旅ものなどのロケに出ると、テレビと言えどもスタッフも出演者も途端に家族的になるから不思議です。それは今、担当している「とびだせ!えほん」も同様です。

ハガキに代わるメールでの親密性


最近はコロナの影響で視聴者からのメールをもとに「家で絵を描く企画」を何度か続けていますが、これは絵本作家の長谷川さんもかなり気に入っているようです。
ある日、収録の最中に長谷川さんがポツンと「これって昔のラジオみたいやな」とつぶやいたのが僕にはとても印象的でした。

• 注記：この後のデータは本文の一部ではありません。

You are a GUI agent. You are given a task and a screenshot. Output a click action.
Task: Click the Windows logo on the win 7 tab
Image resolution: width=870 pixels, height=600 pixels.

最近はテレビ出身のアナウンサーでもラジオ番組をしたいがために転身するかたもいらっしゃいます。関西テレビからぷいぷいに移られた山本アナウンサーもそうだと聞いています。
やっぱり、人間って ”打てば響く親密な距離” の中で自分を表現したいのでしょうか。

ちなみに長谷川さんも子ども時代は、每日おかあちゃんがミシン仕事の合間に流しているラジオ番組を聞きながら育ったそうです。
「バンザイ歌謡曲」「歌って笑ってドンドコドン」トールコーランさんの「悩みの相談室」
長谷川さんのおかあちゃんのお気に入りはやっぱりラジオ大阪だったそうです。